## [YOUR TASK]
Leaving out the pictures, output each record exactly as it stands.

Stored items
★ ★ ★

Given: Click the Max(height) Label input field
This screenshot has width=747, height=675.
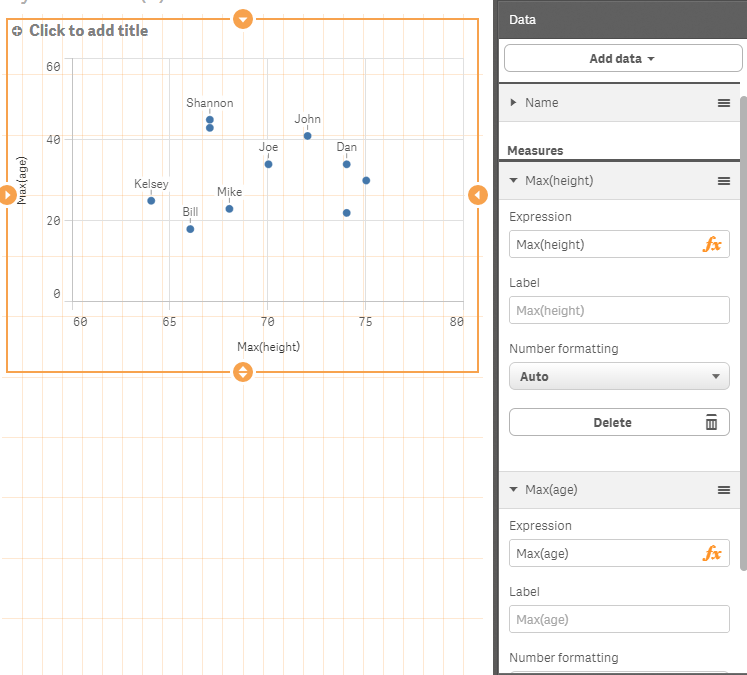Looking at the screenshot, I should coord(619,311).
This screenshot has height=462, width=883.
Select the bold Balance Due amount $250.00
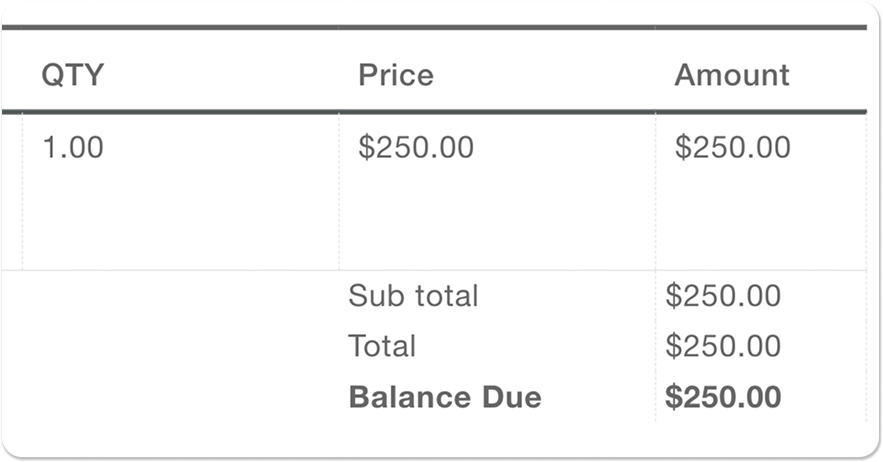point(723,397)
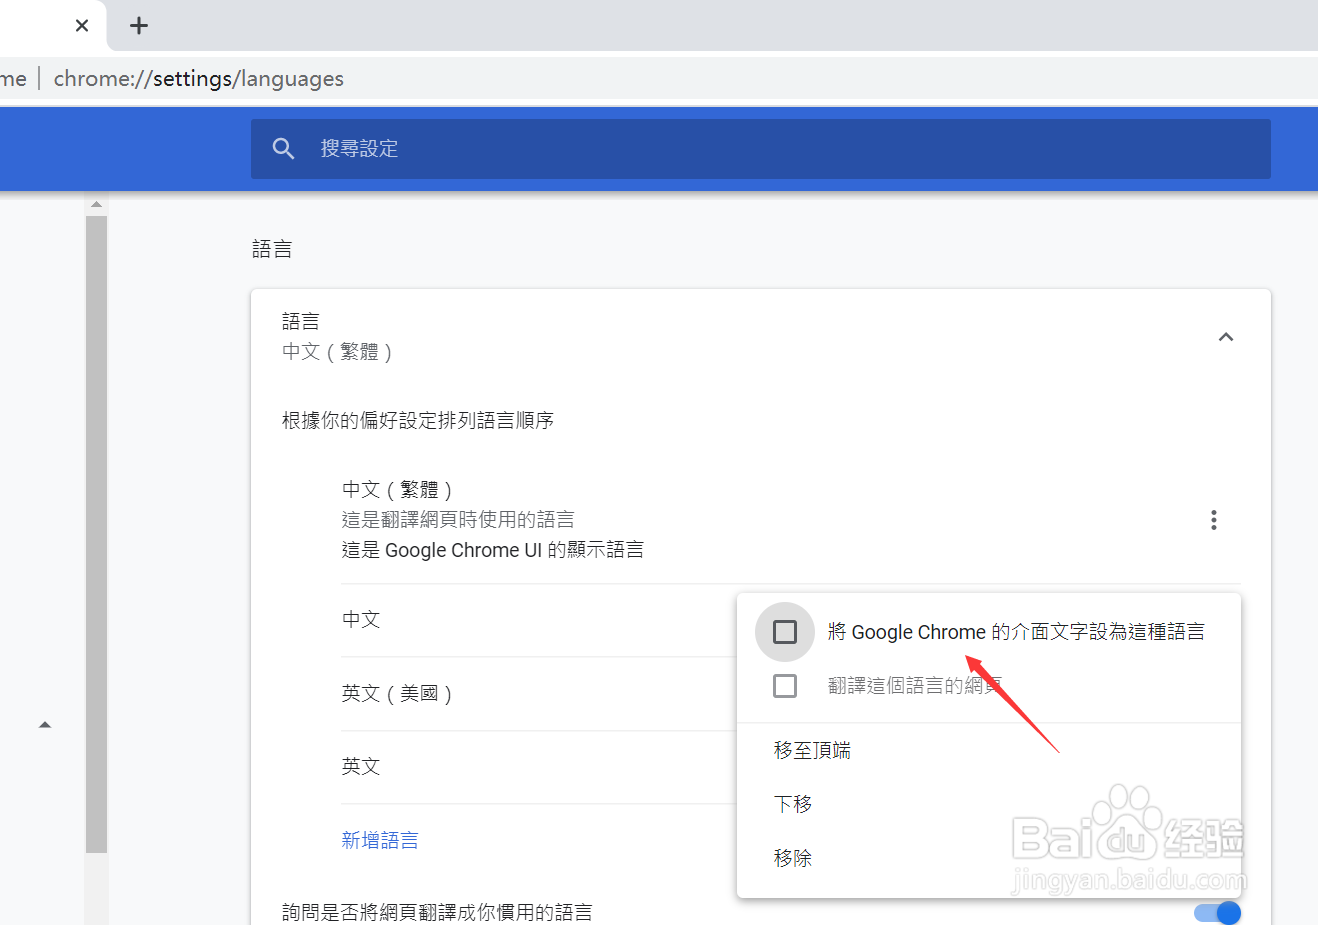Viewport: 1318px width, 925px height.
Task: Open the three-dot menu for 中文（繁體）
Action: click(x=1213, y=520)
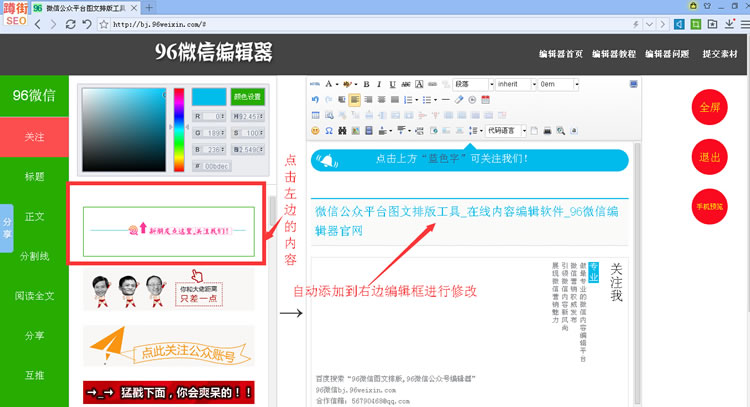Click the vertical rainbow hue slider
The height and width of the screenshot is (407, 750).
click(x=179, y=129)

★ ★ ★

## [COMPLETED EXERCISE]
Given: Click the Max(height) Label input field
This screenshot has width=747, height=675.
Looking at the screenshot, I should coord(619,311).
This screenshot has height=462, width=883.
Select the bold Balance Due amount $250.00
point(723,397)
Viewport: 1318px width, 925px height.
Task: Open the three-dot menu for 中文（繁體）
Action: click(x=1213, y=520)
Click the vertical rainbow hue slider
The height and width of the screenshot is (407, 750).
click(x=179, y=129)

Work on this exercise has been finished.